Einen ganz eigenen Ansatz zum Verstehen politischer Entwicklungen hat der Soziologe und Ökonom Prof. Dr. Gunnar Heinsohn entwickelt, der legendär dafür ist, gegen den Strich der Üblichkeiten zu denken. Mit originellen Ansätzen stellt er vieles in Frage, entdeckt oft sehr einleuchtende Zusammenhänge, oder beunruhigt, weil sie nach politischen Konsequenzen rufen. Genau das brauchen wir aber für den politischen Zusammenhalt in Deutschland, Europa und darüber hinaus.
Am letzten Abend schließt sich der Kreis der Hegelwoche mit einer Podiumsdiskussion mit den Referenten, an der auch Oberbürgermeister Andreas Starke teilnehmen wird, um von den kühnen Theorien die Brücke zur rauen Realität zu schlagen.


Zeit und Ort

Die Vorträge im Rahmen der 30. Bamberger Hegelwoche finden am 4., 5. und 6. Juni 2019 jeweils um 19.15 Uhr in der AULA der Universität, Dominikanerstraße 2a statt!


Fortsetzung im Seminar

Auch in diesem Jahr werden die Referenten gebeten, am jeweils folgenden Morgen in einer Seminarsitzung ihre Überlegungen mit Studierenden und Kollegen zu vertiefen und zu diskutieren. Dies wird in Absprache mit den jeweiligen Fachkollegen geschehen. Auf diese Weise wird angestrebt, die Hegelwoche noch stärker in das wissenschaftliche Leben der Universität einzubinden. Interessierte Mitstreiter sind willkommen!


Die Referenten

Claus Dierksmeier ist Philosoph und Professor für Wirtschafts- und Globalisierungsethik an der Universität Tübingen, wo er auch jahrelang Direktor des Weltethos Instituts war. Seine Forschungsfelder liegen primär in der Philosophie der Ökonomie, der Politikphilosophie und in der globalen Wirtschaftsethik. Er entwickelte innovative Ansätze in der humanistischen Managementtheorie sowie in der qualitativen Freiheitstheorie.

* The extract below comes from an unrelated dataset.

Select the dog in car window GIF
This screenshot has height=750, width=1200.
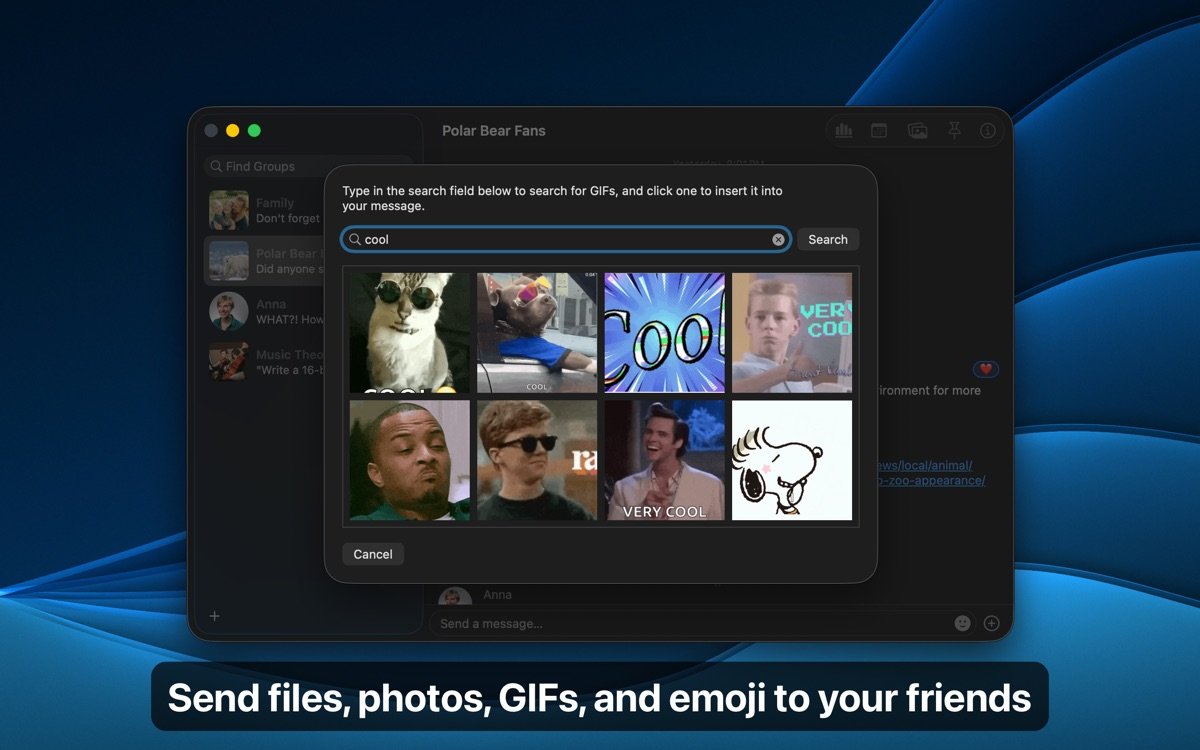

Gunnar Heinsohn ist emeritierter Professor für Sozialpädagogik der Universität Bremen, wo er von 1984 bis 2009 lehrte. Ab 1993 war er Sprecher des von ihm gegründeten Instituts für vergleichende Völkermordsforschung. Heute arbeitet er als freier Publizist zu verschiedenen Themen aktueller öffentlicher Belange. Seine Interessenfelder sind breit gefächert und reichen von der Ökonomie über die Genozid- und Demographieforschung bis hin zur Religionswissenschaft.

Paul Kirchhof ist Verfassungs- und Steuerrechtler. Bis 2013 hatte er einen Lehrstuhl für Staatsrecht an der Universität Heidelberg inne. Zudem war er von 1987-1999 Bundesverfassungsrichter, wo er sich vor allem für Familien- und Steuerrecht engagierte. In seiner Forschung arbeitet er vor allem zu Fragen des Verfassungsrechts, aber auch zur europäischen Integration und zur Rolle Deutschlands in der Europäischen Union. Seine zahlreichen Publikationen umfassen wesentliche Beiträge zur Staatstheorie.